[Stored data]
★ ★ ★

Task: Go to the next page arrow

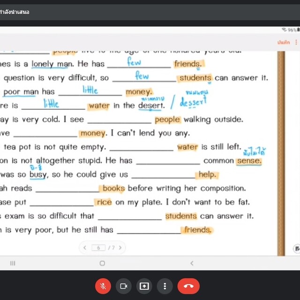Action: (120, 248)
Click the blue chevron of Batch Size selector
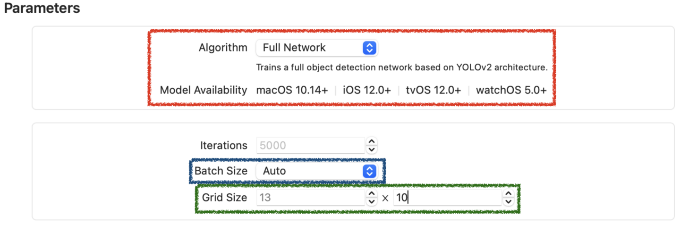 point(369,171)
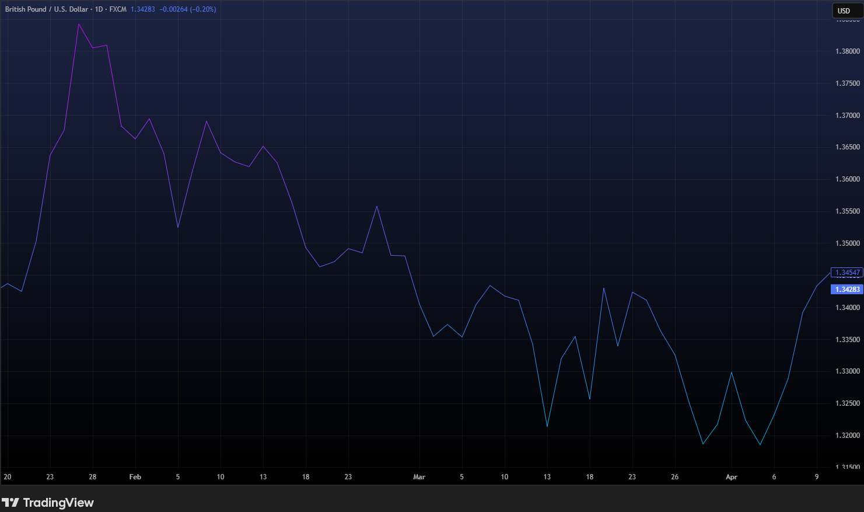Image resolution: width=864 pixels, height=512 pixels.
Task: Click the Feb marker on time axis
Action: point(135,477)
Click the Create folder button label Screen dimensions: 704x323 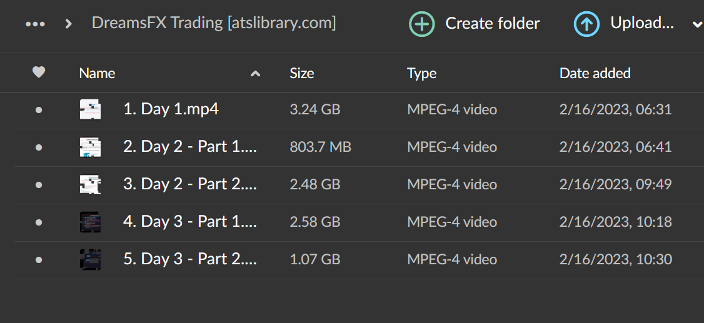(x=492, y=24)
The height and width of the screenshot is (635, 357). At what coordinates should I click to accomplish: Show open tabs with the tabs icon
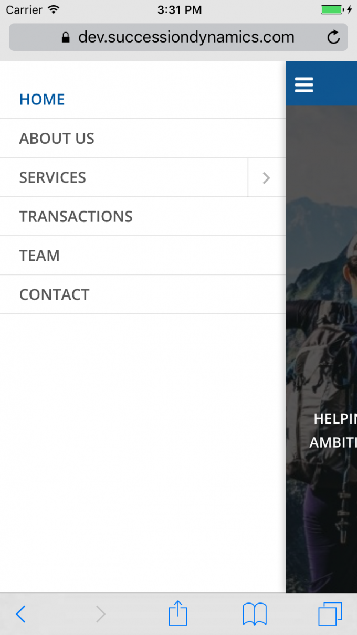point(330,613)
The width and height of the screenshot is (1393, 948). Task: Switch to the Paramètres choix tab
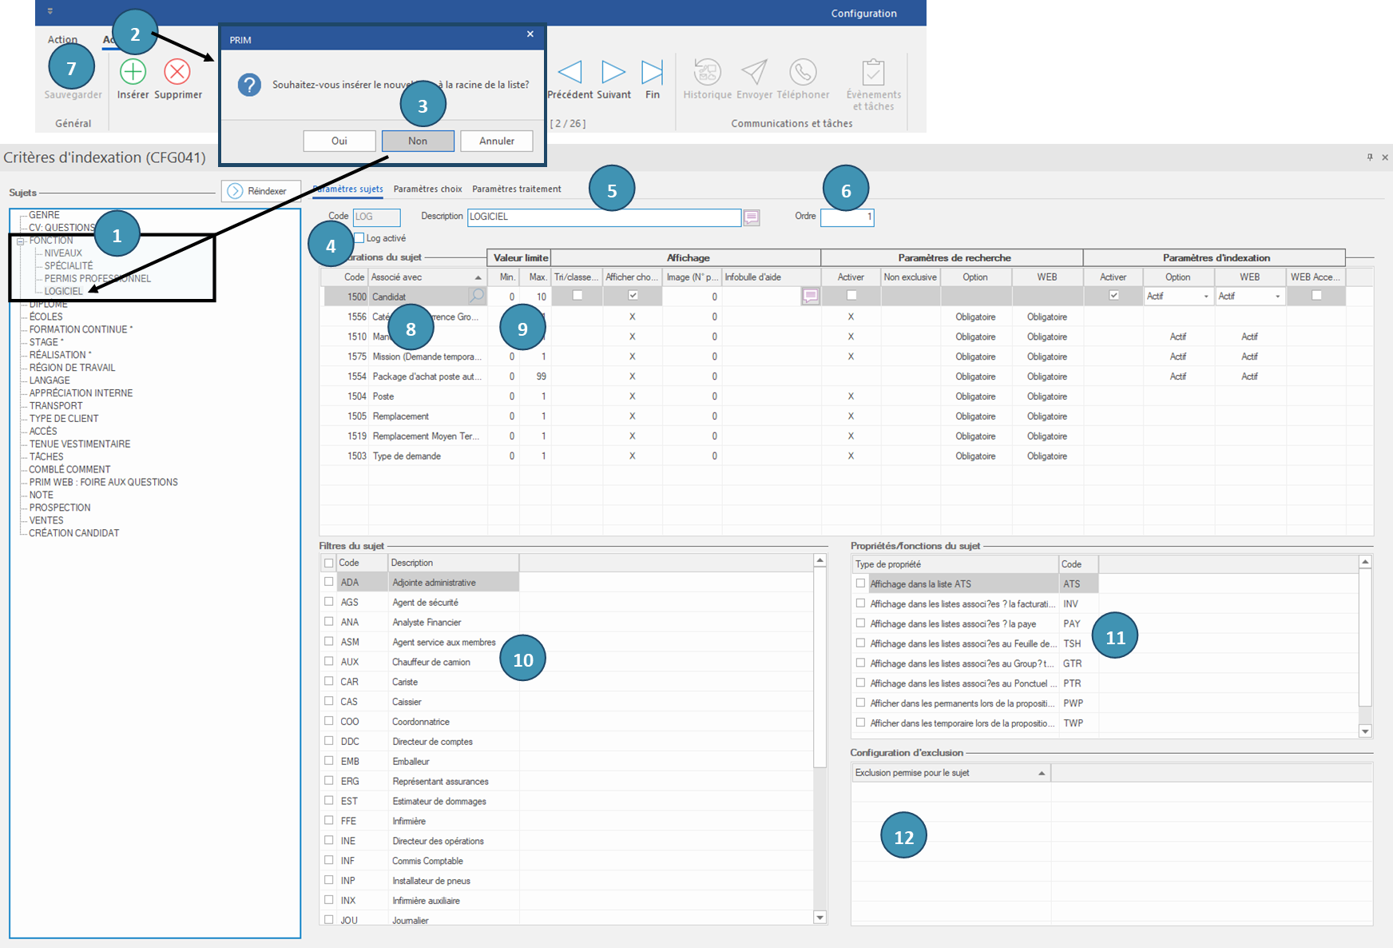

★ ★ ★

▸ **Exercise requirements**:
Where the line containing "The height and" appears in the data above, begin there and output every line through the last, exactly and without pictures.

▸ **Solution below**:
The height and width of the screenshot is (635, 357). At what coordinates should I click to accomplish: Show open tabs with the tabs icon
point(330,613)
The width and height of the screenshot is (1393, 948). Task: Switch to the Paramètres choix tab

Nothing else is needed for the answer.